The results of Type III F-tests for the acceptability judgement task (AJT) models (with a two-level group factor).
First of all, all conditions differed significantly, with ratings following the pattern adverb placement > adverbial fronting > object fronting (all ps < .001). Overall, V3 items received higher ratings than V2 items, an effect that was further qualified by the Condition × Verb placement interaction.
The Group × Condition interaction was also significant. The L3 group gave higher ratings than the L2 group for adverb placement (p = .037), but the groups did not differ significantly for adverbial fronting (p = .080) or object fronting (p = .312).

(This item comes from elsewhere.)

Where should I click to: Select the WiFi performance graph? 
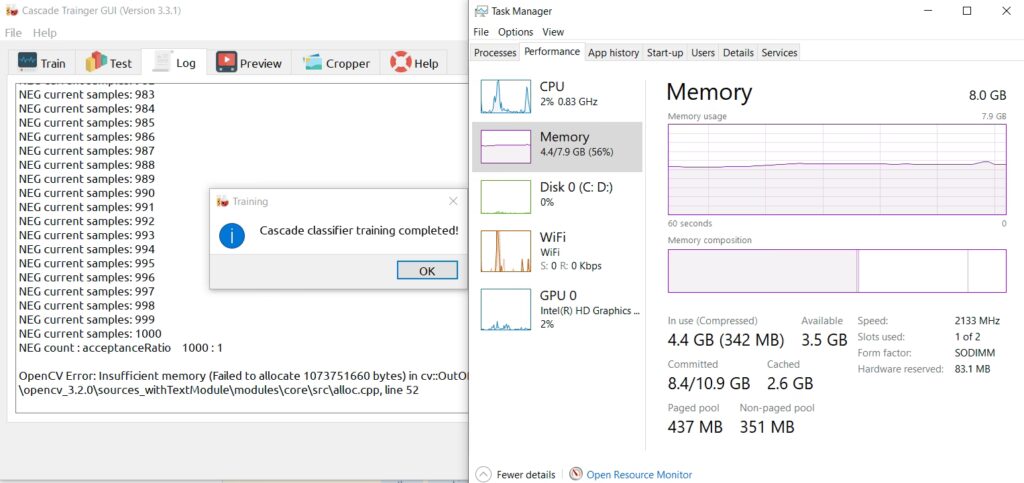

Regarding the Group × Verb placement interaction, the L2 and L3 groups did not differ in their ratings of V3 items (p = .412), but the L3 group rated V2 items significantly higher than the L2 group (p = .026). In addition, although both groups rated V3 higher than V2 (ps < .001), this effect was significantly larger in the L2 group than in the L3 group (interaction contrast estimate = 0.25, z = 6.78, p < .001).

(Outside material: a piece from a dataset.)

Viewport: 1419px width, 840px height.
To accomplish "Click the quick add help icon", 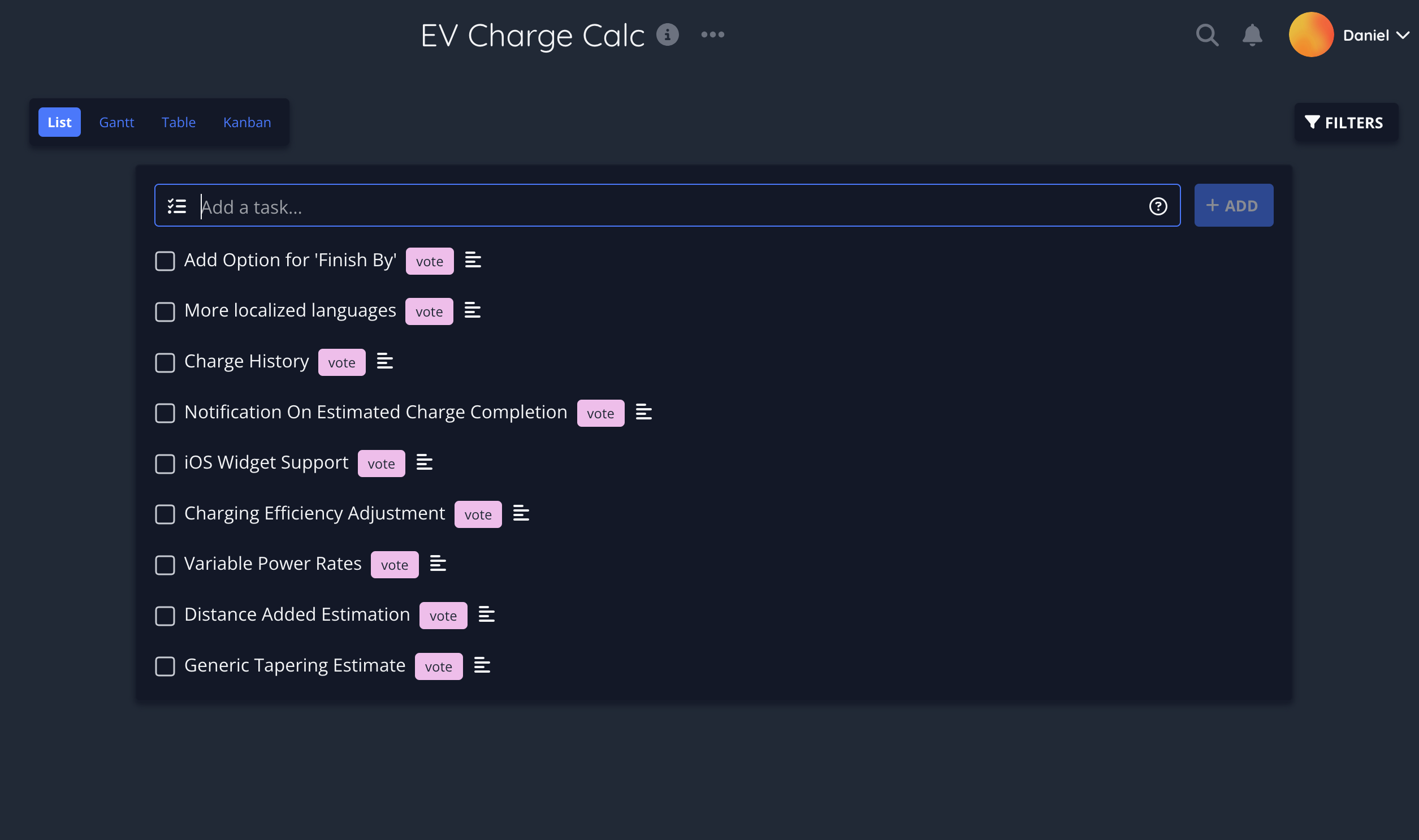I will pos(1158,206).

The Group × Condition × Verb placement interaction further showed that the L3 group rated V2 with adverbial fronting higher than the L2 group (p = .001), but the groups did not differ for V2 with object fronting (p = .495) or V2 with adverb placement (p = .084). For V3, the groups did not differ in adverbial fronting (p = .913). However, V3 with object fronting was rated lower by the L3 group than by the L2 group (p = .008), whereas V3 with adverb placement was rated higher by the L3 group (p = .034).
Finally, the Verb placement × L2 proficiency interaction reflected opposite proficiency slopes across verb-placement contexts. Higher L2 proficiency was associated with lower ratings for V2 (β = −0.108, SE = 0.033, 95% CI [−0.173, −0.042]) but higher ratings for V3 (β = 0.112, SE = 0.033, 95% CI [0.047, 0.178]).

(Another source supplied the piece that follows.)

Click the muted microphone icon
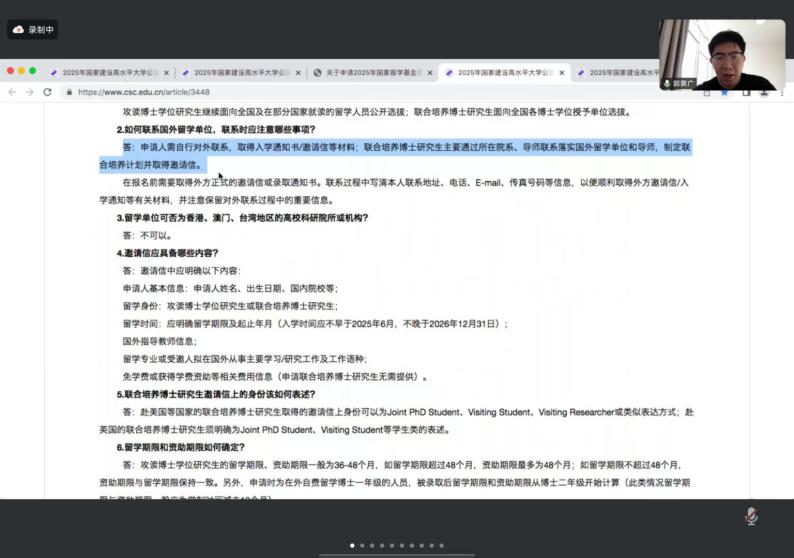 pos(751,515)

Figure 2 shows model-predicted ratings in L2 English by Group, Condition, and Verb placement. Overall, the L3 group rated V2 items significantly higher than the L2 group, suggesting greater acceptance of non-target V2 word order in English among participants with knowledge of L3 Scandinavian. Although both groups rated V3 items higher than V2 items, this difference was significantly larger in the L2 group, again indicating greater acceptance of V2 in the L3 group. The three-way interaction further showed that the higher acceptance of V2 in the L3 group was primarily driven by adverbial fronting, marginally by adverb placement, and not observed for object fronting, suggesting structure-specific acceptance patterns. In addition, the L3 group rated V3 sentences with object fronting lower and V3 sentences with adverb placement higher than the L2 group.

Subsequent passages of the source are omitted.